You Can Use Telehealth for Your Pet, Too


I’m willing to bet that my file at the local veterinarian’s office has a label on it declaring me a lunatic. On no fewer than four occasions, they’ve seen me fully sobbing. Once, I called in a nonverbal state; the receptionist actually guessed my issue and scheduled an appointment based on her yes-or-no questions and my emotion-wracked grunts. Another time, it wasn’t even for my pet; I came across a wounded pigeon and delivered the surely doomed bird to them, pleading for help. They gently told me I’d done “a good thing” and could go. I try not to think about what happened after I left. 

Life would be easier—and my reputation surely less marred—if there were a way to connect with vets instantly, assess what’s going on with an animal remotely, and appear (sobbing or not) at the physical clinic only when absolutely necessary. As it turns out, there is! If you use telehealth for connecting to a nurse with minor questions or getting prescriptions, you’ll be thrilled to learn it works almost the same way for your beloved pet.

What is pet telehealth all about?

Using pet telehealth has a bunch of benefits: It’s fast, easy, and affordable, plus you can access it outside of standard clinic hours. Joe Spector, founder and CEO of Dutch, points out that this is a solid option for people whose pets get super stressed at in-person vet visits; people in areas with a shortage of veterinarians; or anyone who has trouble getting to a vet’s office. Humans have serious human commitments that can get in the way of accessing speedy care, and pet telehealth could be your answer.

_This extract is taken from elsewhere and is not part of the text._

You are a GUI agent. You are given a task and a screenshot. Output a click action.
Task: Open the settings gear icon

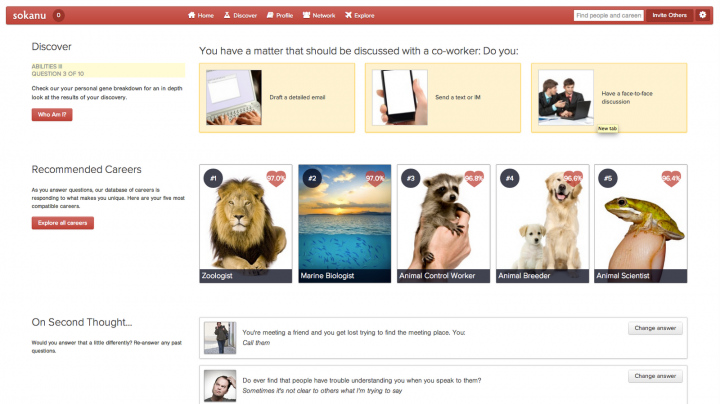[x=702, y=15]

While another benefit of animal telemedicine is that it can give you access to specialists who may not otherwise be available in your area, it is primarily best for cats and dogs. Alas, it probably wouldn’t have done much for my hamster, although you can always log in and ask if any vets with experience around your specific pet are available to consult with you. In addition to mostly being a dogs-and-cats affair, it’s also best used for common issues: “Telehealth is ideal for pets’ everyday physical and behavioral health issues such as anxiety, allergies, diet, and flea and tick issues. [It’s] intended for non-emergency use only. If your pet is in an urgent or life-threatening condition, it is recommended you seek in-person emergency veterinary care immediately,” says Spector. 

Of the apps available out there, some have special features (more on that later) but they all generally allow you to consult with a pro about standard healthcare topics using chat and video functions. 

The best telehealth apps for your pet

Here are some of the telehealth apps available for pets and what they can do for you and your pet.

Dutch

Dutch is unique in that its vets can prescribe medications, except for a few states in which that’s not allowed. Licensed vets will work with you to create a treatment plan that could include prescription or non-prescription medication, plus behavioral modification, diet, and other enrichment advice. The meds can even be delivered. You can enroll up to five pets for $11 per month.

Chewy Connect With a Vet

If all you want is an answer to a question one time, consider Chewy Connect With a Vet, a free chat service that will connect you to a veterinarian. (Video calls are free for Autoship customers and $20 for everyone else.) The service is available from 6 a.m. ET to 12 a.m. ET every day. Note that it only works for dogs and cats. 

Vetster

Vetster Plus is a great option for people (like me) who gravitate to “pocket pets” like bunnies and hamsters over dogs and cats. Vetster advertises its vets’ abilities to advise on hamsters, guinea pigs, hedgehogs, rabbits, mice, reptiles, and more. You can pay $74.97 every three months, $179.88 per year, or $55 for a single appointment, and chat with or video call a pro. 

Airvet

Airvet is a pet telehealth service that includes a $3,000 emergency fund, which you can access after 14 days of membership. Once per year, you can use that money on a qualifying emergency for your registered dog or cat at any vet clinic in the U.S. or Canada. If your vet is in the Airvet network, you can use the service to chat with them, but if they’re not, you can chat with another pro. The service costs $35 per month and gets you 24/7 access to calls and chats with vets.